As for whether Stephen is going backwards, I say by looking back he’s going forward. In the great documentary 180 Degrees South, North Face and Espirit founder Douglas Tompkins says that sometimes when you reach the edge of cliff it makes no sense to go forward anymore. You must stop, make a 180 degree turn around and then go forward again.
Industrial agriculture and mindless consumer capitalism have brought us to the brink. Continuing to go forward with a broken system means walking right off the cliff. Live Power may look like a throwback with its draft horses, solar power and hand tools, but with a badly broken food system and a world of finite oil resources, Life Power offers a view into the future.
If you want to read more about associative economics check this out.
Covelo
The road north of Cloverdale on Highway 101 is one of my favorite stretches of road in California. For me it’s where the real Northern California begins. The Bay Area fades away and it’s just windy roads, fewer people and forests for miles.
I grew up driving this highway each summer with my dad heading to the Marble Mountains and Trinity Alps to go backpacking. After several great days in Sonoma County I was eager to push north and see some of this beautiful country.
Our destination was Covelo, a Mendocino County town in a place called the Round Valley northeast of Willits. I’d never been there before.
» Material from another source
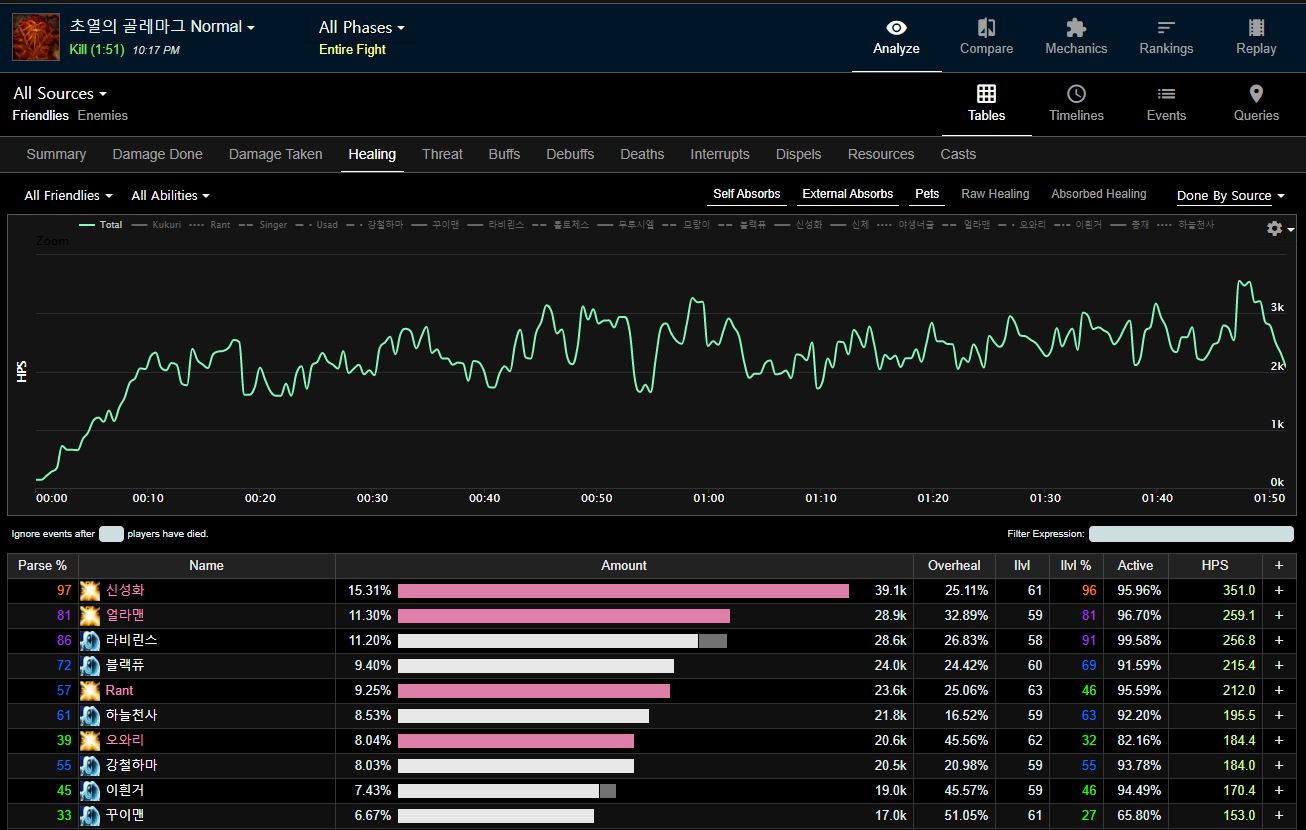Click the Enemies link
Viewport: 1306px width, 830px height.
[103, 115]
All I knew was were going to visit Stephen and Gloria Decater, two community farming pioneers who inspired two generations of ecologically minded farmers.
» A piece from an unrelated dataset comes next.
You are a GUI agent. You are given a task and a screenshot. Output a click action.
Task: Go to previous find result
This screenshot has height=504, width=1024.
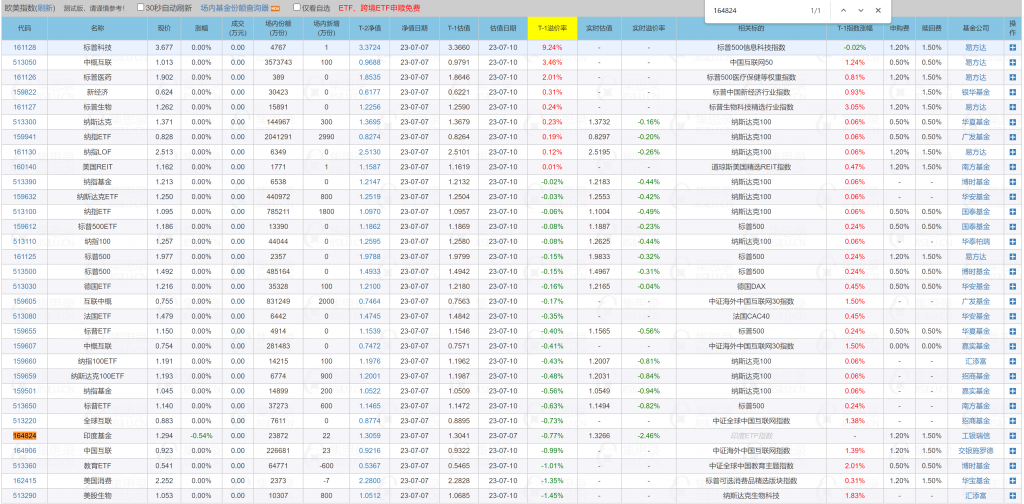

With the sun fading, we lumbered up Hwy. 101 past Willits and looked for the turn-off to Highway 162. I found it and to my surprise it tracked right along side the Eel River, a beloved steelhead trout river and one of the my favorite rivers in California. We climbed up the vertiginous one-lane road with purple and yellow wildflowers growing on one side. Deirdre begged me to slow to 25 mph because she said the trailer tires where coming too close to the edge of the road and the steep a canyon wall below.
We finally reached the top and the views were stunning. The middle fork of the Eel River cuts a wide swatch through wilderness with no signs of human habitation. Dropping down, I wondered what Covelo would look like. Nothing prepared me for the sight of the valley below as we rounded yet another hairpin curve: a perfectly flat valley ringed by snow-capped mountains. Dropping further to valley floor, it remind me of Montana, high plains surrounded by mountains. Tall, tawny grass and cattle dotted the landscape along with broad, redwood sided barns.
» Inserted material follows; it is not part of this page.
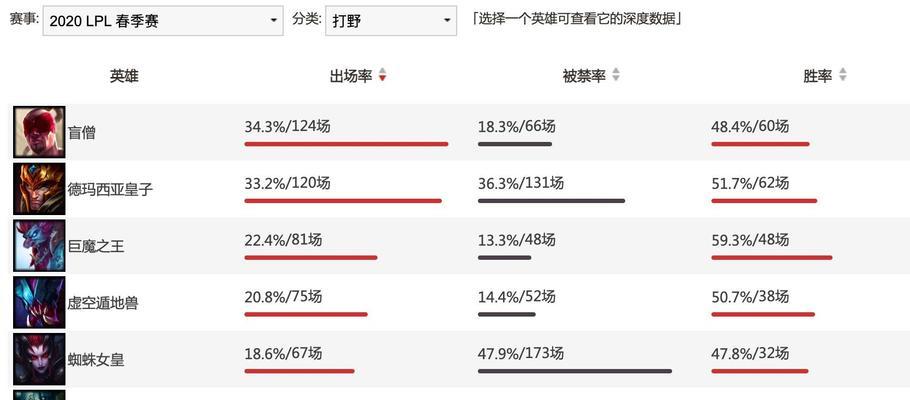Viewport: 910px width, 400px height.
Task: Select the 德玛西亚皇子 hero name
Action: click(x=110, y=190)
The Round Valley, eight miles across and threaded by Mill Creek, felt like arriving in another place, another time. The town is remote enough that despite its stunning appearance there are few people here, about a 1,000. Sadly, many of them are pot growers who have disrupted what was one of California’s most picturesque small towns. The valley was only “discovered” in 1850, well into California’s Gold Rush.
Although rampant with transient marijuana growers who have flooded the valley with guns and money, it’s still undeniably beautiful. Best of all was what I discovered at Stephen and Gloria’s Live Power Community Farm, a thriving 40-acre farm powered largely by solar and animal energy. It’s also a vision for a different kind of agriculture and food system, one that’s wholly supported by a community of 200 families.
The Decaters opt out of farmers markets, grocery stores and wholesale markets and instead get all their income from their network of supporters. In this way, Stephen told me, he doesn’t have to play to race to the bottom (line) dictated by a profit driven economy. And he can produce food that doesn’t externalize costs and instead, give member-supporters a full accounting of where their food came from and what it truly costs.